Can other RAG hyperparameters like chunk size be learned through generator feedback?

This explores whether the trick behind learnable RAG — using the generator's success as a training signal — extends from the parameters researchers have already made adaptive (document count, ordering, retrieval timing) to ones still usually hand-set, like chunk size.

This reads the question as asking whether chunk size belongs to the growing family of RAG settings that no longer have to be fixed by hand, but can instead be tuned by feedback from whether the final answer came out right. The corpus doesn't contain a paper that learns chunk size directly — but it contains the exact machinery that would make it possible, applied to almost every neighboring knob, which is the more useful thing to know.

The clearest precedent is DynamicRAG, which throws out the fixed top-k assumption entirely and trains a reranker as a reinforcement-learning agent whose reward is the quality of the generator's output — letting it learn both how many documents and in what order to pass along, per query Can document count be learned instead of fixed in RAG?. That's the template: take a setting normally frozen at config time, wire the generator's success back as a reward, and let the system calibrate it to query complexity. Chunk size is structurally the same kind of knob, so there's no in-principle reason the same loop couldn't tune it.

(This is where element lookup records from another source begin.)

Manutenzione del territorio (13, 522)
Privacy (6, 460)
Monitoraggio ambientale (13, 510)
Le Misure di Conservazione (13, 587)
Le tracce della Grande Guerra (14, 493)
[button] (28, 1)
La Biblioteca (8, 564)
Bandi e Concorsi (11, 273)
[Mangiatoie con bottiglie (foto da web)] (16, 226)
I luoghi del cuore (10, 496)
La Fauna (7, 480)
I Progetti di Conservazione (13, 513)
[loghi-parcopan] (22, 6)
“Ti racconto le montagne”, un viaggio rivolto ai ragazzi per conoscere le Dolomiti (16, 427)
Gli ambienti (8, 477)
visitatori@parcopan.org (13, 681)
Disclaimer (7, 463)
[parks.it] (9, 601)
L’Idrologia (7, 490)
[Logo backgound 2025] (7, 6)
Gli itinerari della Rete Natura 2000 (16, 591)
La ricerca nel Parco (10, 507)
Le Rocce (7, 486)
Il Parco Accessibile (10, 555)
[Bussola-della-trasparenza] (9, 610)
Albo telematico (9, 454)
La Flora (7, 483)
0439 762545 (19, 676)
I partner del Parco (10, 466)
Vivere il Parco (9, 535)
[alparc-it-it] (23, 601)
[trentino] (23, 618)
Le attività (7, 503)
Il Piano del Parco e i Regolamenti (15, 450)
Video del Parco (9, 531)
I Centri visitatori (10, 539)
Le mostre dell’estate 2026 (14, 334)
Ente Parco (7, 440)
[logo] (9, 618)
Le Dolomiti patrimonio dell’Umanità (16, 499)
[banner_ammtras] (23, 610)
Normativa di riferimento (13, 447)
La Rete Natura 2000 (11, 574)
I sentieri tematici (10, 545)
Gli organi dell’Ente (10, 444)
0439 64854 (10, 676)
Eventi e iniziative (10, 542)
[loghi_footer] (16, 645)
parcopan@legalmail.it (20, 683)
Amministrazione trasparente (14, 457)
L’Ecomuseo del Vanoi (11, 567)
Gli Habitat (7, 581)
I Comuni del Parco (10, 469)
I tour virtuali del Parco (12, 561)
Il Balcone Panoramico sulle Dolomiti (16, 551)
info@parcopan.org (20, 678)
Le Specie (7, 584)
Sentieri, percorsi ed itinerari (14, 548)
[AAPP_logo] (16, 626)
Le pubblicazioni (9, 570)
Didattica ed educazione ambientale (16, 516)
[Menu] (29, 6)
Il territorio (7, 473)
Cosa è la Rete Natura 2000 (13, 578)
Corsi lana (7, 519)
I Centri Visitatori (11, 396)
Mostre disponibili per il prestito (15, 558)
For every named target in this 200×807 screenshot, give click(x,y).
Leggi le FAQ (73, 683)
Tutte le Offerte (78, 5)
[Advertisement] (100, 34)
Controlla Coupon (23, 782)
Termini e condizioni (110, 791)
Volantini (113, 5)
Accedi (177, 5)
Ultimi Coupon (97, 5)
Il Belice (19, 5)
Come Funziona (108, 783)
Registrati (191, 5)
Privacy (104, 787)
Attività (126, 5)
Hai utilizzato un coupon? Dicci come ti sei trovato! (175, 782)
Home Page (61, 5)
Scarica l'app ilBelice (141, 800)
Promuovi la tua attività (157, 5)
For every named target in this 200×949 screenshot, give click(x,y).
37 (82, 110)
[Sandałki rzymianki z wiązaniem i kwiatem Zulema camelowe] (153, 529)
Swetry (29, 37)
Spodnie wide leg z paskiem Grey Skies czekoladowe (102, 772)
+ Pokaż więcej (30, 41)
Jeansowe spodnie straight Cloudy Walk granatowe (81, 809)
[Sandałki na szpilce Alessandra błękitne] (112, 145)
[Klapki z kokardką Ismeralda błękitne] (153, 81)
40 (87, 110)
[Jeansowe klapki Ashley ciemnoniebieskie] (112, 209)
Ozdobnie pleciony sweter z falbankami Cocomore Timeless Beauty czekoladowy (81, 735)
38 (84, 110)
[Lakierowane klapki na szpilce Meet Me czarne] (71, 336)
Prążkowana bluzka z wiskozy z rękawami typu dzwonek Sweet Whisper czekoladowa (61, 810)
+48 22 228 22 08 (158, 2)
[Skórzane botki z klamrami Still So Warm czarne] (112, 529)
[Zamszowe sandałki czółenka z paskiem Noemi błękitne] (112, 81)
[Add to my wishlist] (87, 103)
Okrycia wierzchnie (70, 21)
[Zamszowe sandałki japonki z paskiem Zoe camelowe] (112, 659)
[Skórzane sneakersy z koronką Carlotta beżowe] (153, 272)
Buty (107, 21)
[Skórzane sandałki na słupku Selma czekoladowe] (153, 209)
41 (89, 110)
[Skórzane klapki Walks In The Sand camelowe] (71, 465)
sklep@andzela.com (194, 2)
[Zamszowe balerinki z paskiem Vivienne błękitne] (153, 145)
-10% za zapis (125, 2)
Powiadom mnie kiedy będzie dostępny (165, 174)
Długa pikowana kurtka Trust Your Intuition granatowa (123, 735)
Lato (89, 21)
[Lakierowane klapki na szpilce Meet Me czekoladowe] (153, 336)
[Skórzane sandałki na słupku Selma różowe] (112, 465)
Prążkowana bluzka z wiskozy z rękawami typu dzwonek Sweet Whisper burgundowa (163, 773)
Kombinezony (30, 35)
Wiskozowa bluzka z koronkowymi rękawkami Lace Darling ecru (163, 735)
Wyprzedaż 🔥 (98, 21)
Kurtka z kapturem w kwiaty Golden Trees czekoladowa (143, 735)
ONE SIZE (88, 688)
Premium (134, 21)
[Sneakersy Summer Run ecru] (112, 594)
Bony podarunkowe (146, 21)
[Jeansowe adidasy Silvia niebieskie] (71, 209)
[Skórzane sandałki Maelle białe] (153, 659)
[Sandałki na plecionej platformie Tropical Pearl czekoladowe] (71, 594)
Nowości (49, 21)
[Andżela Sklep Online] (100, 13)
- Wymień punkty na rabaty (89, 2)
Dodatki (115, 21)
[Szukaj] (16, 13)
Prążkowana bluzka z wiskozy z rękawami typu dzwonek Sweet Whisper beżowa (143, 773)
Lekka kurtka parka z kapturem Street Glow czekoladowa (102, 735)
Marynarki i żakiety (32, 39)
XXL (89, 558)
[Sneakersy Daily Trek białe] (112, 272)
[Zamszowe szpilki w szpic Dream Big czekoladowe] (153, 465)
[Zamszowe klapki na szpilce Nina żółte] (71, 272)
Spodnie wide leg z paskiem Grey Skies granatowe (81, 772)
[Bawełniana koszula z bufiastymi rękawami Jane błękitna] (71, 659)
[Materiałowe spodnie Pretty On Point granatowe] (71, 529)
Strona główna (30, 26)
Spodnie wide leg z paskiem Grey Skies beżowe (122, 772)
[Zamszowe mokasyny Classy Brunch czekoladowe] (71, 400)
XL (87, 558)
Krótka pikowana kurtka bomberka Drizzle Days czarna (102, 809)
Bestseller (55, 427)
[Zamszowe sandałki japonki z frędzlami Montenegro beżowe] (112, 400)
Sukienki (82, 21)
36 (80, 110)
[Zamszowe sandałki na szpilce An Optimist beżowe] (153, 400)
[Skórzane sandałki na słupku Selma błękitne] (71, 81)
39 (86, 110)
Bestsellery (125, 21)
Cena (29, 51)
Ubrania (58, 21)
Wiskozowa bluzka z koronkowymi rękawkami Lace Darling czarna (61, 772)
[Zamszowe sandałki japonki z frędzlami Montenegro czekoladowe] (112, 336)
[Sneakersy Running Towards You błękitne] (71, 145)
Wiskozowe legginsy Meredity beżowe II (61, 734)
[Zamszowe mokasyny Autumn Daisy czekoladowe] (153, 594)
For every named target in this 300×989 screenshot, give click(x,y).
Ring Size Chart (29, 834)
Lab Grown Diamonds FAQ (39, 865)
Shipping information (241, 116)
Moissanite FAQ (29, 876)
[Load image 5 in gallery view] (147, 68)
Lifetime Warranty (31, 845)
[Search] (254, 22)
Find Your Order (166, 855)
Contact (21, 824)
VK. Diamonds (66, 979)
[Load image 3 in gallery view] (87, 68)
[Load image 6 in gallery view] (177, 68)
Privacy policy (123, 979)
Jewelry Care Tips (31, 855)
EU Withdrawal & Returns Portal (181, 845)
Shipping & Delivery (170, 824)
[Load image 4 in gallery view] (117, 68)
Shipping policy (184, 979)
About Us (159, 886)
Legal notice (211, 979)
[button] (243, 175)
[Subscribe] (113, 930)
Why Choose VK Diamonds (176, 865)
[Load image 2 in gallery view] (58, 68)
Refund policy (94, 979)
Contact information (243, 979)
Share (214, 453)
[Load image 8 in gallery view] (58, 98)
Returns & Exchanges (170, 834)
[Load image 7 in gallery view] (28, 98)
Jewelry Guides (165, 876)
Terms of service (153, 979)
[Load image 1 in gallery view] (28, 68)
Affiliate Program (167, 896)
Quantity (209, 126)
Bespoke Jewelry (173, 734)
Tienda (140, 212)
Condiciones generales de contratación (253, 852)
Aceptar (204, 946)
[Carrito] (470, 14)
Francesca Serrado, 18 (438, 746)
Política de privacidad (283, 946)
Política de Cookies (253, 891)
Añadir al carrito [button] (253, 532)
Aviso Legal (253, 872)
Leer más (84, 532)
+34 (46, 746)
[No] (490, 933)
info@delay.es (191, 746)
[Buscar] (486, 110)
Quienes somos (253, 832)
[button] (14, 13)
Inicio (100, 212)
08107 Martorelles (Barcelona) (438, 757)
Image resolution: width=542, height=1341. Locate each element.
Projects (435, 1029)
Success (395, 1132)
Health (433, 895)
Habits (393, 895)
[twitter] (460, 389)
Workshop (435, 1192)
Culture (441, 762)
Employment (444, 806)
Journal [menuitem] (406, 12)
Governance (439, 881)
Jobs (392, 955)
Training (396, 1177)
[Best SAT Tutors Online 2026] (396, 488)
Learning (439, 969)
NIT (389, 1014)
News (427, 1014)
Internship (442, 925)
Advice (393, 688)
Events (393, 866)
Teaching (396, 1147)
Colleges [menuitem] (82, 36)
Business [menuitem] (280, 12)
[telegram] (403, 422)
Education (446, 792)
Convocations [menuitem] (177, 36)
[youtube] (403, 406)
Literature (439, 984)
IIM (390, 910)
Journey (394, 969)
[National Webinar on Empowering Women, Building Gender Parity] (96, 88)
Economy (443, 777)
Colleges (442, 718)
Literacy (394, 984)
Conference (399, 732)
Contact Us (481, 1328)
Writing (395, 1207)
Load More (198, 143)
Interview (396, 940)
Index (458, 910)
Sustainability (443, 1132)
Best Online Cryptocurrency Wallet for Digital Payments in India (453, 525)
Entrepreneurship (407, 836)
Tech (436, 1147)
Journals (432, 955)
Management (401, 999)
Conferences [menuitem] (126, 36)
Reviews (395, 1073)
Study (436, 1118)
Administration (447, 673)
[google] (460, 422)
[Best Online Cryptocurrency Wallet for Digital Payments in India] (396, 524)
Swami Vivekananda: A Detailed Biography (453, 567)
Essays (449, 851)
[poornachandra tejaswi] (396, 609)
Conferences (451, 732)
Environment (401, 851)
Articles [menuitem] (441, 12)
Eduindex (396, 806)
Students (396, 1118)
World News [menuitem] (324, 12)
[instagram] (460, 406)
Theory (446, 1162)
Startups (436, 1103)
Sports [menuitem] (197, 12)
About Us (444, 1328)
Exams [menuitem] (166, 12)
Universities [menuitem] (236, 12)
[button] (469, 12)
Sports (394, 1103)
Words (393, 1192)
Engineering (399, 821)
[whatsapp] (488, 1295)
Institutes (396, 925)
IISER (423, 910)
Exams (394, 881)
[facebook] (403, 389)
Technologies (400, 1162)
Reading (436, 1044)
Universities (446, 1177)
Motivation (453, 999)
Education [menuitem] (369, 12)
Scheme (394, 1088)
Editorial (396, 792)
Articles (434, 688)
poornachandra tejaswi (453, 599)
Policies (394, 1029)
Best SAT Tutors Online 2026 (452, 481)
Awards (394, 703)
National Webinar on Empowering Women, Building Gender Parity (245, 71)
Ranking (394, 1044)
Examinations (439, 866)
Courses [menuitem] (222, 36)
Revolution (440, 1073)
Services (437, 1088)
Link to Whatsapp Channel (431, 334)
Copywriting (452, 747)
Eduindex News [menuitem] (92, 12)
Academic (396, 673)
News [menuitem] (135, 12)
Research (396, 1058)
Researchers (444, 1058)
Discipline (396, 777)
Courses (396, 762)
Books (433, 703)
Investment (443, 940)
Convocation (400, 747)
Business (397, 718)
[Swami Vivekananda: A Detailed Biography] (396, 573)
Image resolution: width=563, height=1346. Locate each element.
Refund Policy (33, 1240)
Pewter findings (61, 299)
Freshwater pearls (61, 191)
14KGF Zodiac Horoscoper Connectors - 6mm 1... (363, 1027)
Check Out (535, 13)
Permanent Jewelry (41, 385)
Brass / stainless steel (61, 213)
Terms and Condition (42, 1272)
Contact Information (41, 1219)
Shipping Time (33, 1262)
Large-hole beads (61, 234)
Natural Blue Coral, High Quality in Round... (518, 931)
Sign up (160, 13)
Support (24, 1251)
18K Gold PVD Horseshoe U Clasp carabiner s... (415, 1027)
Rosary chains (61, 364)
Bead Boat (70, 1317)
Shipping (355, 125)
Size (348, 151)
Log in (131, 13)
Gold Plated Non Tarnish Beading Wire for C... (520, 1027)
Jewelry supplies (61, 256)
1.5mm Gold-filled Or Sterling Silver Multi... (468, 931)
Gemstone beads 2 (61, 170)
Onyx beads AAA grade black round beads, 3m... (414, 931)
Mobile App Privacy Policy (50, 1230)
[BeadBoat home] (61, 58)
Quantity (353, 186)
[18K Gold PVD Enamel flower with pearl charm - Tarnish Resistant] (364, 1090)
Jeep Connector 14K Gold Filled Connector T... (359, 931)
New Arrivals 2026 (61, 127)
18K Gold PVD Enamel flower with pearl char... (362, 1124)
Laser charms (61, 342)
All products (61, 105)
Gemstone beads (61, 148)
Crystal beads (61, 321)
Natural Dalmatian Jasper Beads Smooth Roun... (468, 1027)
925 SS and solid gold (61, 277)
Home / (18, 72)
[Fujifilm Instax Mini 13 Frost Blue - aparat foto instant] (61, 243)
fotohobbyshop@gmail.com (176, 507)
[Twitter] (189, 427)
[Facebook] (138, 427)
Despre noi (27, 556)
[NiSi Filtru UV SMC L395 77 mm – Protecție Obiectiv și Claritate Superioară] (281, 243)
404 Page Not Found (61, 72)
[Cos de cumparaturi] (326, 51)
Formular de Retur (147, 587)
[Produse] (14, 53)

The deeper version of this idea is CLaRa, which doesn't just adjust a discrete count but propagates the generator's loss back through continuous document representations, so retrieval learns to favor documents that *actually help answer the question* rather than ones that merely look similar Can retrieval learn what actually helps answer questions?. This matters for chunking specifically: chunk size is really a proxy for "how much context is the useful unit?" — and CLaRa's whole point is that usefulness and surface relevance diverge. A system optimizing chunk boundaries on generator feedback would be closing that same gap from a different angle. StructRAG pushes the idea even further out, learning to pick the *form* of knowledge — table, graph, chunk, catalogue — based on query demands via a trained router Can routing queries to task-matched structures improve RAG reasoning?. Once you can learn the structure type, learning the granularity within "chunk" is a smaller step.

Two caveats the corpus surfaces. First, *what* feedback signal you use matters: process-level supervision on intermediate retrieval steps substantially beats rewarding only the final answer, because a single end-of-pipeline reward is a noisy teacher for a multi-part decision Does supervising retrieval steps outperform final answer rewards?. Chunk size affects retrieval early, so it might learn better from step-level than outcome-only feedback. Second, there's a counter-current worth respecting: simple calibrated uncertainty estimates often beat elaborate learned adaptive-retrieval schemes at a fraction of the cost Can simple uncertainty estimates beat complex adaptive retrieval?. The lesson isn't "don't learn chunk size" — it's that a learned knob has to clear the bar of a good cheap heuristic before it's worth the training.

The thing you might not have known you wanted: across this corpus, "hyperparameter" is quietly becoming the wrong word. Document count, ordering, retrieval triggering, knowledge structure, and the retriever-generator boundary itself How should systems retrieve and reason with external knowledge? are all migrating from things-you-set to things-the-system-learns from how well it answered. Chunk size is simply the next obvious resident of that list — and the techniques to move it there already exist in pieces.

Sources 6 notes

Can document count be learned instead of fixed in RAG?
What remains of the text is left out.